Ces sujets en désagrégation s’érigent en improbables témoins d’une forme d’industrialisation et d’activité économique ou technique qui n’a plus cours. Cette suspension du sujet hors de l’histoire s’affiche à travers le constat de la disparition d’un idéal architectural, en quelque sorte le modernisme puriste des années 1930. Dans ses images, Sylvie Readman nous dévoile les résidus de ce modèle perdu. La photographie opère un rapport paradoxal. C’est à la fois cette condition tributaire du modèle, liée à une forme d’utopie artistique qui est révélée, et celle du non-lieu qui nous fait face. Et ce, alors même que l’image se dissout et se reconstruit dans l’interstice et le diffracté.

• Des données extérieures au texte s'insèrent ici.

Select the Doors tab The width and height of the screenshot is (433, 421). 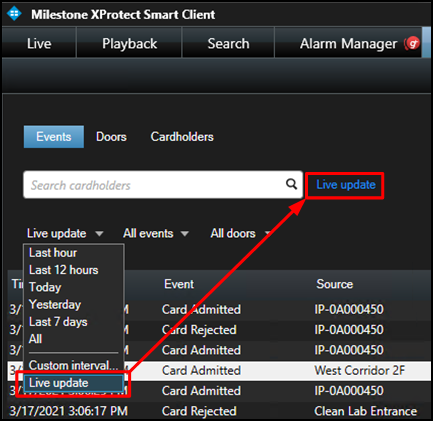click(111, 137)
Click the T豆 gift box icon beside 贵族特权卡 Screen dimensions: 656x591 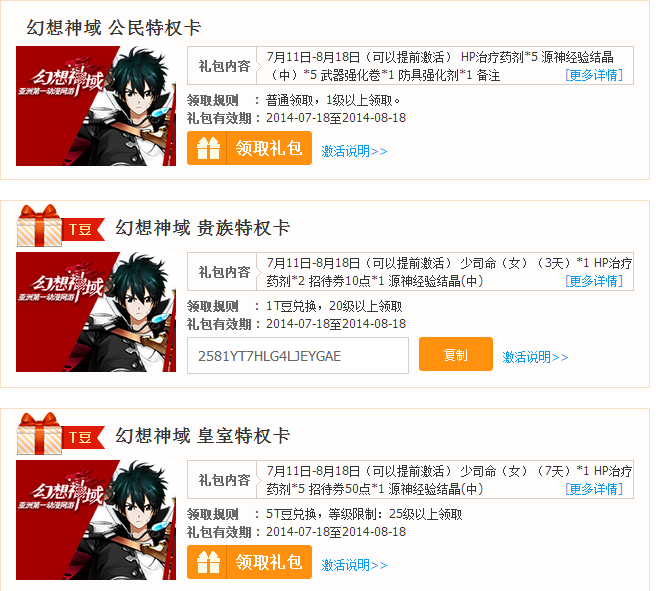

Le travail de sape en faisant subsister l’unité de ce modèle utopique rend visible la caducité de sa dimension collective (pour tous) et future (un avenir). Ces édifices délaissés s’allient à une vision « ordinaire » de la ruine, banalisée et conjuguée au quotidien. Comme si l’utopie était condamnée à produire son contraire, on nous montre l’envers du programme et sa déchéance. La photographie devient le constat, mesuré à l’aune du temps, de l’éloignement et de la perte d’un idéal. Ici pas de nostalgie mais plutôt une reprise contemporaine du thème de la mélancolie. Un peu à la façon du célèbre burin de Dürer Melencolia I qui recense les attributs du travail artistique, la mélancolie rejoint l’effritement d’un idéal artistique dans sa lutte pour échapper au temps, insaisissable.
Cet état de la disparition s’accentue avec ce superposé, ce brouillage, cette mise en distance que l’on pourrait également interpréter comme une certaine patine métaphorique. Tout comme ce qu’elles donnent à voir, le traitement de ces images menacées et corrodées par ce qui les anime subit un long ressassement, des corrections successives, prenant dans le processus de s’altérer et de se meurtrir le risque de leur fin.
Les œuvres de Sylvie Readman associent souvent à des vues de paysages des effets de bougé, de surimpression et de fragmentation qui contribuent à mettre l’image à distance. Active dans le milieu de la photographie depuis le milieu des années 1980, Readman a exposé régulièrement au Québec, au Canada et à l’étranger. Parmi ses expositions, mentionnons entre autres Femmes artistes du XXe siècle (Québec, 2010) et les deux solos, De souffle et de suie (Saint-Hyacinthe) et Déploiements (Longueuil), réalisés en 2006. Lauréate du prix Graff en 2000, elle est représentée par la Galerie Laroche-Joncas (Montréal). Sylvie Readman vit et travaille à Montréal, où elle enseigne depuis 1999 à l’École des arts visuels et médiatiques de l’UQAM.
René Viau est journaliste et critique d’art. Il a collaboré à de nombreuses publications et à quelques quotidiens en France et au Québec. Il est l’auteur de plusieurs ouvrages sur des artistes québécois.